6 Vietnamese jailed for beating countryman to death in Japan

By Hai Thu   May 9, 2023 | 03:46 am PT
6 Vietnamese jailed for beating countryman to death in Japan
Six men stand trial in Hanoi on May 8, 2023 for beating another man to death in Japan in 2018. Photo by VnExpress/Danh Lam
A Hanoi court has handed prison terms to six local men who joined a fight that killed a Vietnamese worker in Japan.

Do Manh Hung, 31, Le Dinh Tuan, 36, Nguyen Huy Binh, 33, and Nguyen Luong Sang, 29, received jail terms of six years each for "intentionally inflicting injuries," the court announced Monday.

Le Manh Thang, 28, got seven years for the same charge.

The court heard that a Vietnamese man identified as D challenged another Vietnamese man named Minh to meet him on the afternoon of March 10, 2018, where he then beat him up.

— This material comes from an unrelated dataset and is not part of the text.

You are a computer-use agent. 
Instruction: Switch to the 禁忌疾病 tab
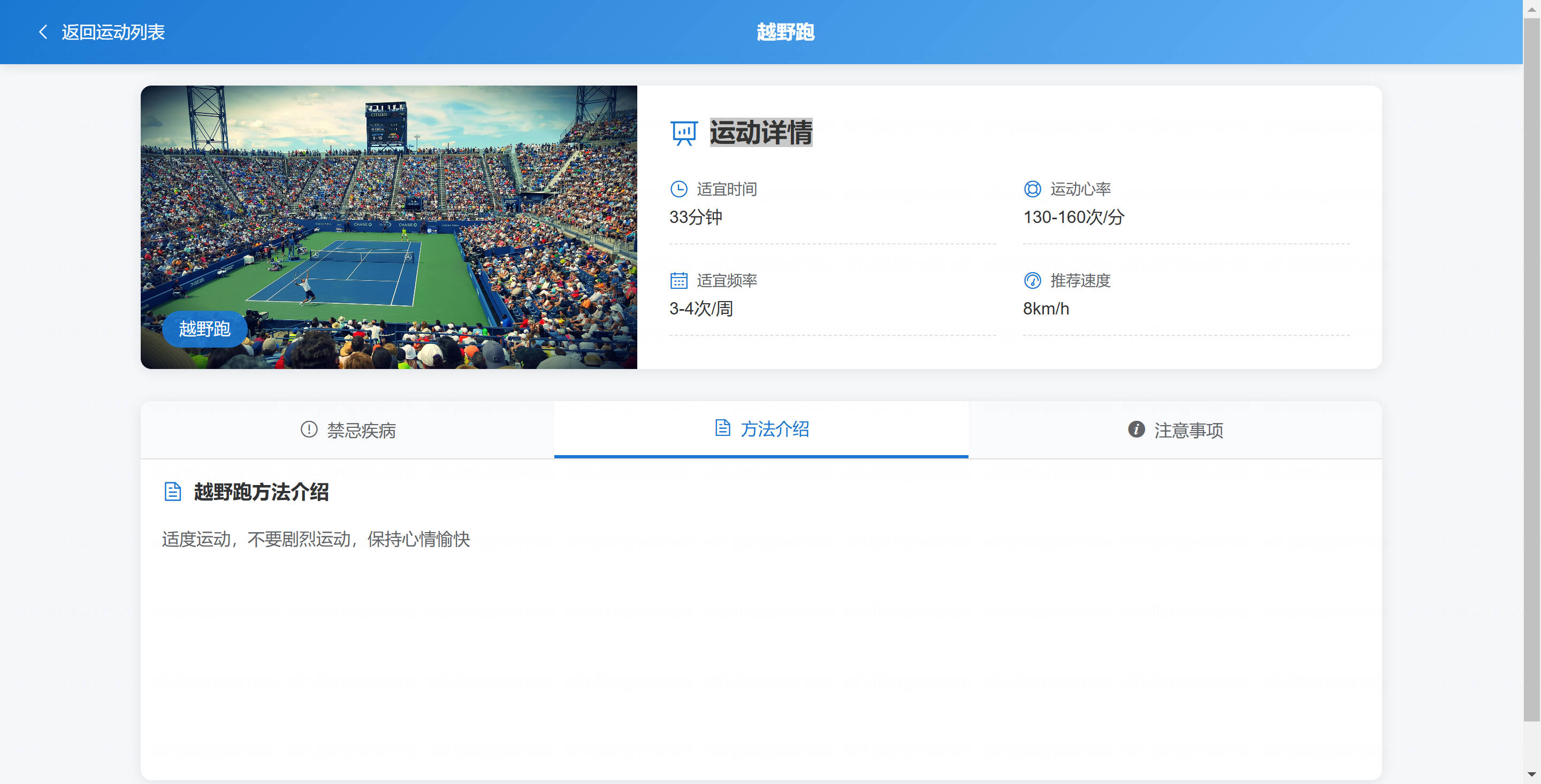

That same night, Minh attended a party gathering around 20 Vietnamese in Japan at his friend Hung’s apartment.

At the party, Minh received several calls from D, who insulted him.

In anger, Minh and his friends arranged to meet D at Mikawa Chiryu train station in the Chiryu City of Aichi Prefecture.

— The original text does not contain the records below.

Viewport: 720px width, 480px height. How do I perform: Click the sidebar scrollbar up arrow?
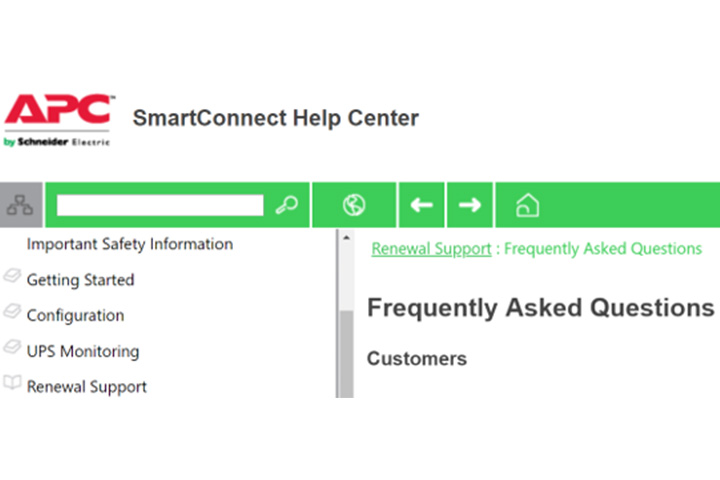(x=346, y=239)
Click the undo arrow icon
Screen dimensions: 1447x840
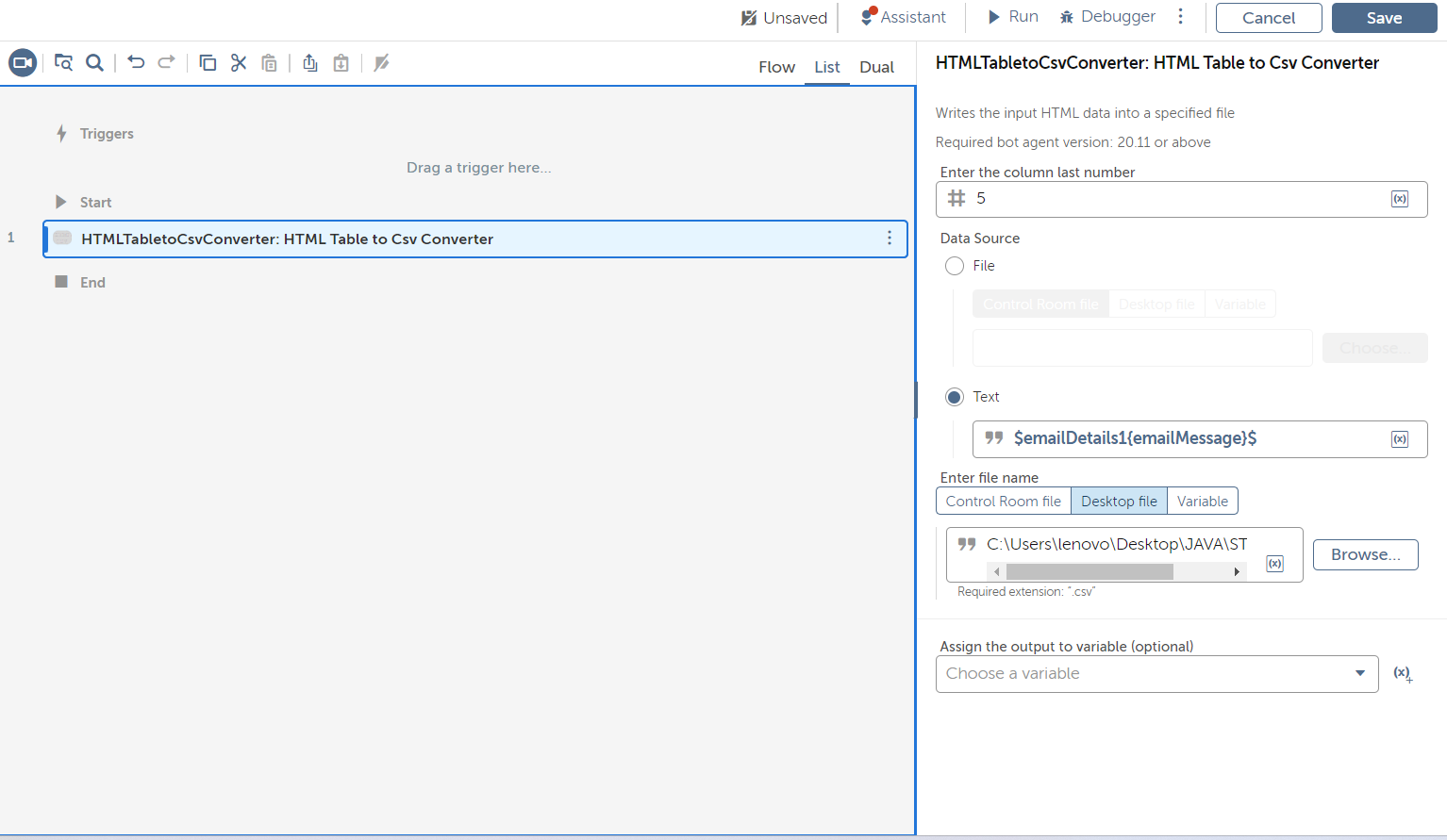point(136,63)
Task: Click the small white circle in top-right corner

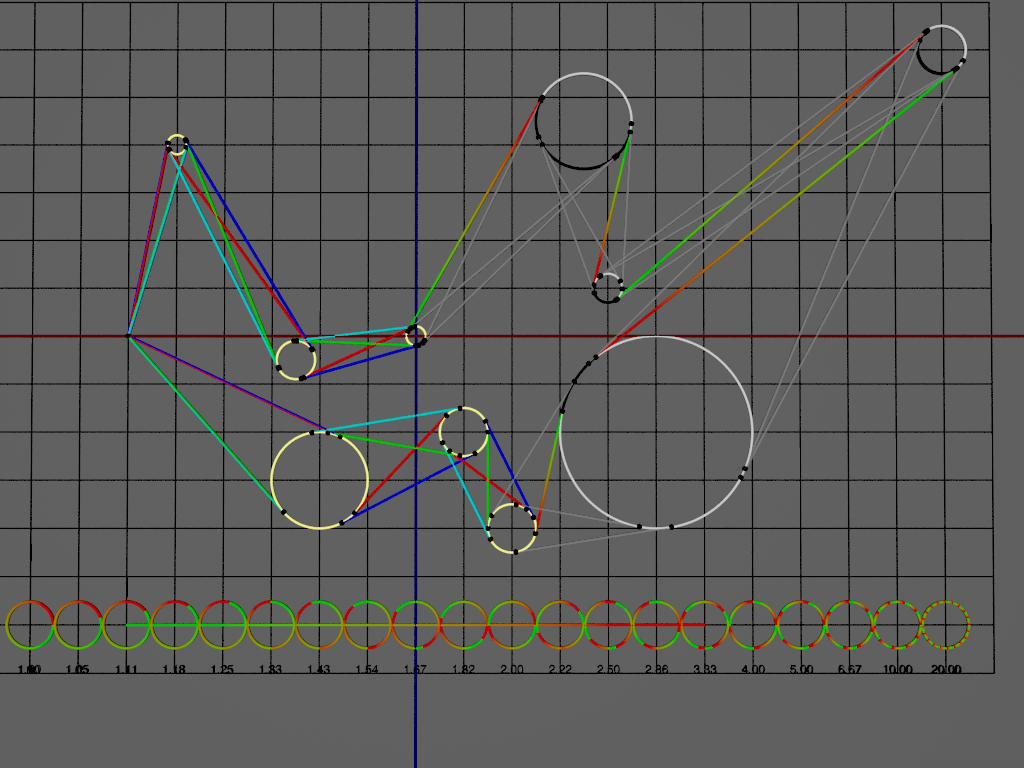Action: (941, 50)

Nine men at the party went to the station, bringing along a metal stick and iron hammer they found at a construction site on the way.

Around 11 p.m. D. got off the train and immediately attacked Hung with a sword, and used pepper spray on the rest of the group.

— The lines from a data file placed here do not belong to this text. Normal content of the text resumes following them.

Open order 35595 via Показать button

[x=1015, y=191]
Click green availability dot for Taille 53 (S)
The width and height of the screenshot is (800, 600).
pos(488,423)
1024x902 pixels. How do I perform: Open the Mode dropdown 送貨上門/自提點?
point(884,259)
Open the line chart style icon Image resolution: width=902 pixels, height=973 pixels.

The nine men then retaliated and beat D unconscious, leaving him on the station floor. Two of them took a photo of him before leaving.

Later that night, local Japanese found D and rushed him for emergency aid, but he died at the hospital.

Japanese police caught three of the nine men and in 2019, a court in Nagoya City of Aichi Prefecture sentenced each of them to 3.5 years in jail for preparing weapons, gathering, and causing injuries that led to death.

The six other men that escaped to Vietnam were arrested later.

All men in the case were migrant workers in Japan.

Vietnamese nationals account for 25% of the 1.82 million foreign workers who were working in Japan as of the end of October last year, according to the Japanese Ministry of Health, Labor and Welfare.